Security design has a counterintuitive core: it is almost entirely trade-offs, not "more strict is better". Make tokens never-revocable stateless JWTs and performance is great but you can't stop the bleeding after a leak; put keys in env vars and deploys are simple but rotation is a nightmare. This issue covers four layered concerns — the AuthN/AuthZ boundary, OAuth/OIDC delegation, the revocation cost of JWT vs Session, and the lifecycle of secrets. They map to security's three eternal questions: who are you, what can you do, where do secrets live.

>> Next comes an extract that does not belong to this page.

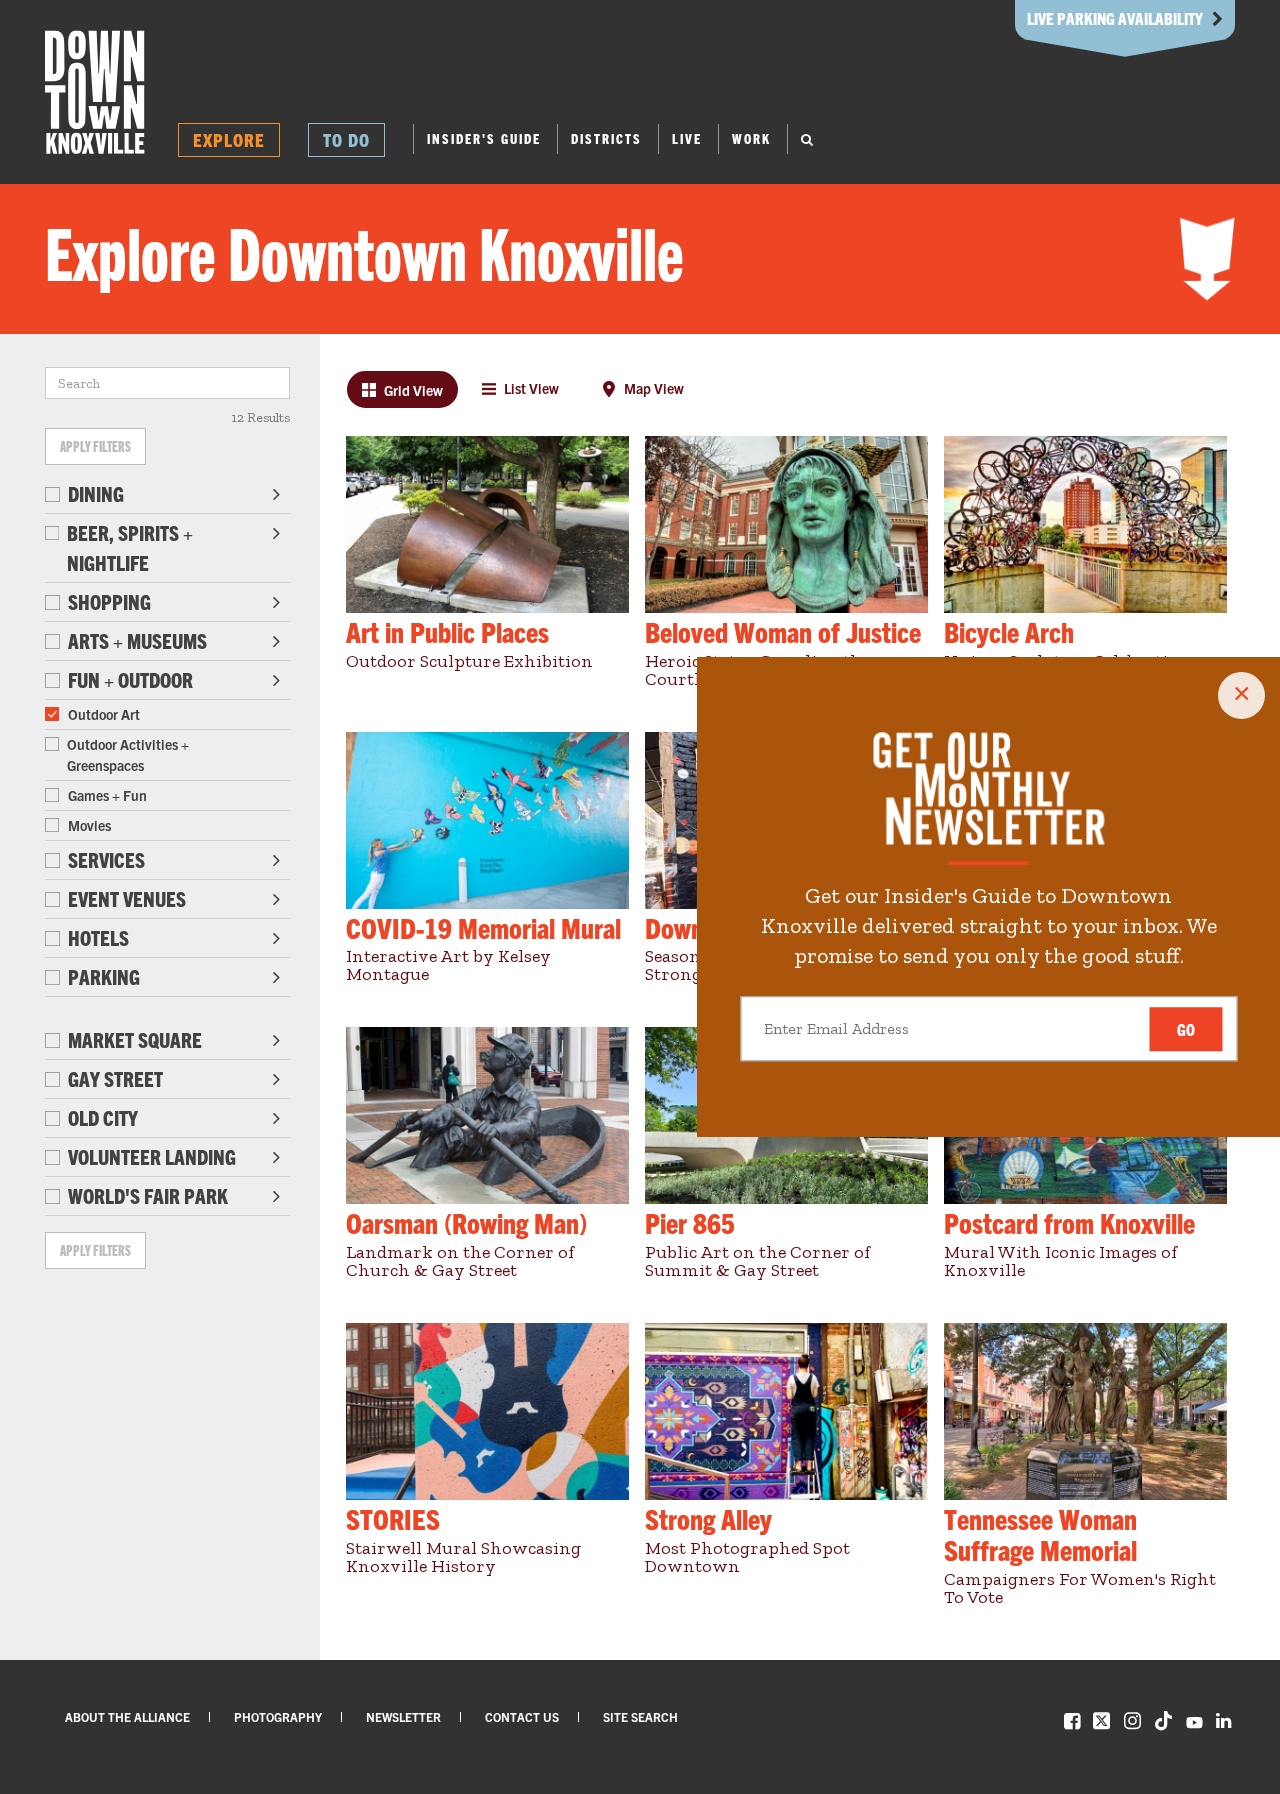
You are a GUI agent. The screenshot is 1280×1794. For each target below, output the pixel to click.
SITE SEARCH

Trust boundary: where is "untrusted outside" vs "authenticated inside"? Tokens are minted at the boundary and verified at every internal entry point.
AuthN frequency vs AuthZ frequency: login happens once a day; authorization checks happen on every request (5,000+ QPS) — AuthZ's performance budget is far tighter.
Blast-radius control (RTO): after a leak, can you invalidate a credential in minutes, or must you wait for natural expiry? This number drives token design.
Compliance: audit logs, rotation cadence, least privilege — these are design constraints, not afterthoughts.

High-Level Architecture

All external requests hit the API gateway first, which does coarse-grained token validation (signature, expiry, scope) — this is the authentication boundary. Authentication itself is delegated to the IdP / authorization server (self-hosted or Auth0/Okta), which issues access + refresh tokens. Once inside, each service runs a Policy Decision Point (PDP) for fine-grained authorization (can this user modify this tenant's record). No service stores keys in config — they fetch dynamic credentials at runtime from secret management (Vault / cloud KMS).

graph LR
    C["Client
Web/mobile/API"]
    GW["API gateway
AuthN: verify token"]
    IDP["Auth server/IdP
mint tokens"]
    SVC["Business svc
AuthZ: PDP decision"]
    SS["Secret mgmt
Vault/KMS"]
    DB[("User/perm store")]

    C -->|1 login| IDP
    IDP -->|2 access+refresh| C
    C -->|3 Bearer token| GW
    GW -->|4 verified| SVC
    GW -.->|public key/JWKS| IDP
    SVC -->|5 allowed?| SVC
    SVC -.->|dynamic cred| SS
    SVC --> DB

    classDef ext fill:#2a1530,stroke:#ff7ab6,color:#e8eef5
    classDef gate fill:#1a1a30,stroke:#ffb450,color:#e8eef5
    classDef core fill:#1a2530,stroke:#64c8ff,color:#e8eef5
    classDef sec fill:#0e2030,stroke:#5eead4,color:#e8eef5
    class C ext
    class GW gate
    class IDP,SVC core
    class SS,DB sec

AuthN happens once at the boundary; AuthZ at every internal entry; keys never land in config files

Key Technical Points

1. AuthN vs AuthZ — First Separate "Who You Are" from "What You Can Do"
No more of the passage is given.